Exact copies of the lines below are the goal; any images in them are dropped.

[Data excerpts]
*****
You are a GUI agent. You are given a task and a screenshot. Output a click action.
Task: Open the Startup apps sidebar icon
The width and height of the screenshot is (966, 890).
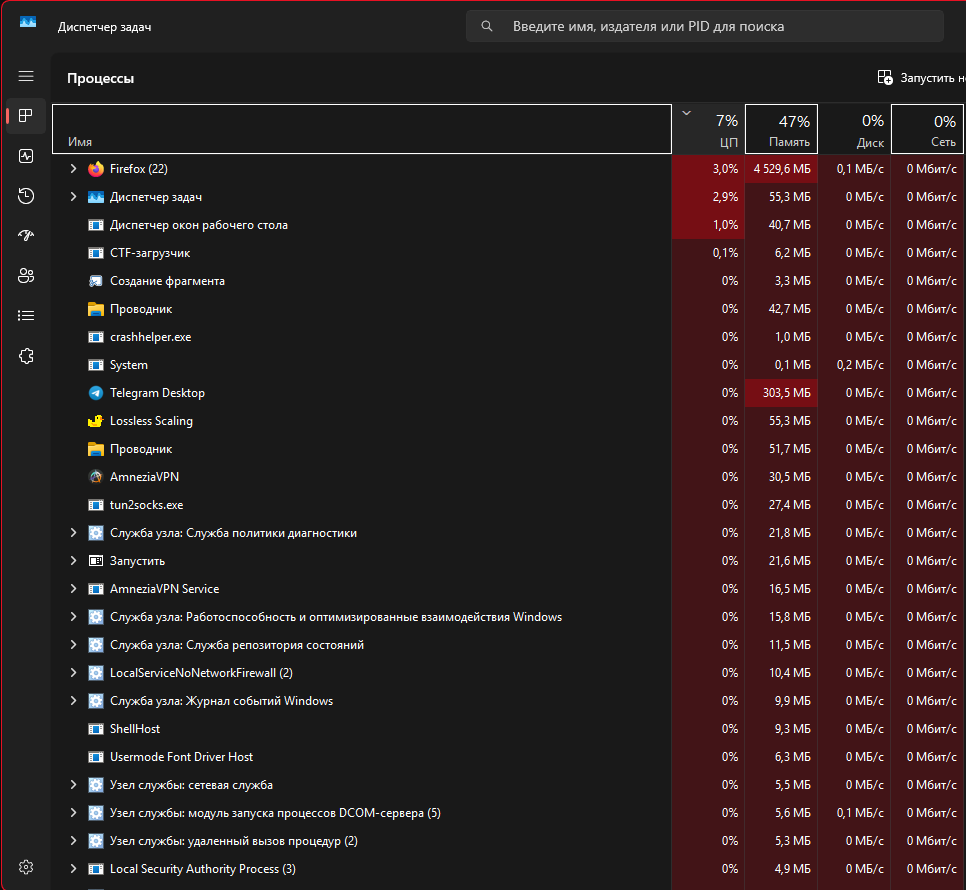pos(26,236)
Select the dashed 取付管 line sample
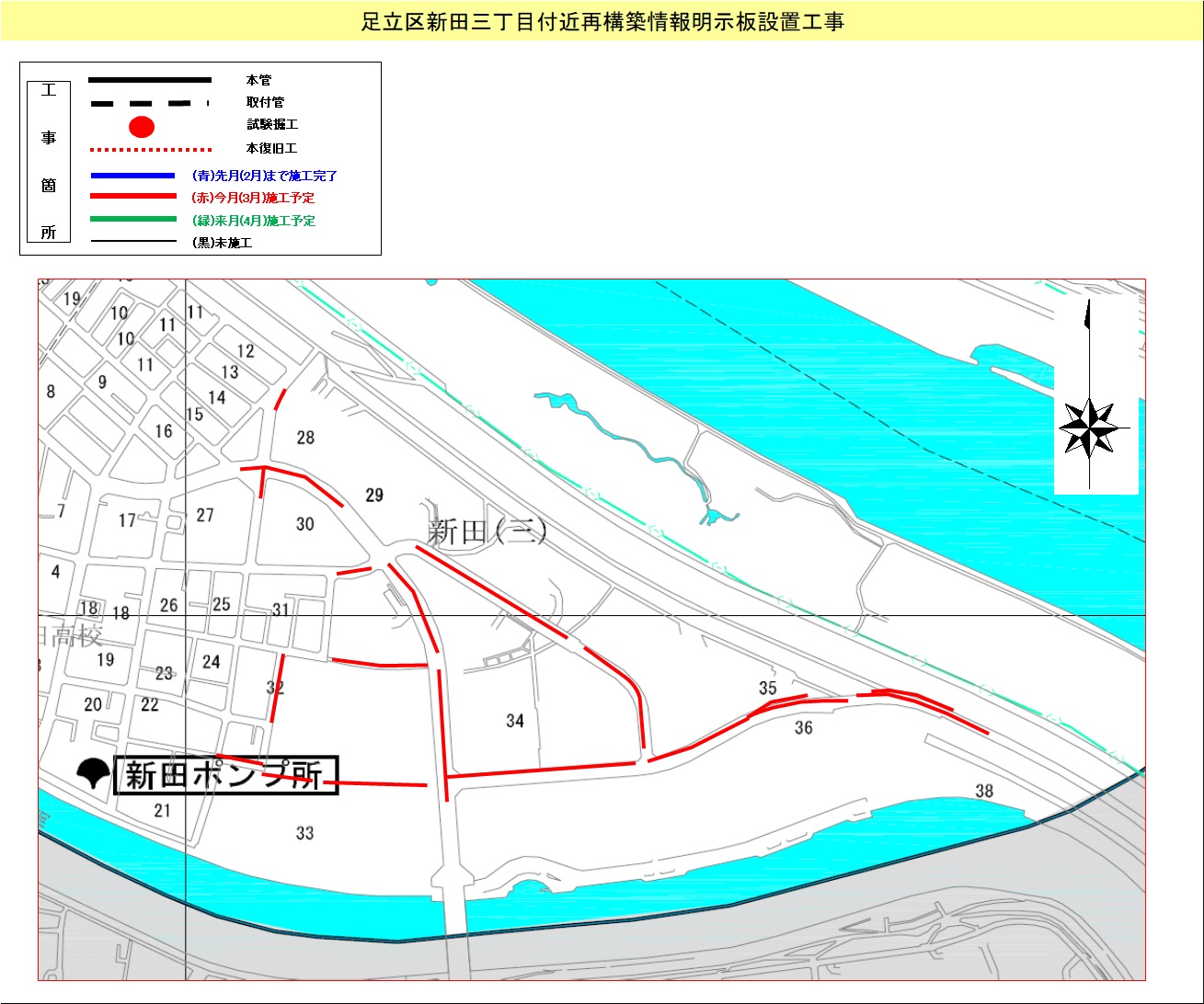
*****
• SOLUTION TO THIS PROBLEM:
You are a GUI agent. You are given a task and a screenshot. Output a click action.
Task: Open the Startup apps sidebar icon
The width and height of the screenshot is (966, 890).
pos(26,236)
Select the dashed 取付管 line sample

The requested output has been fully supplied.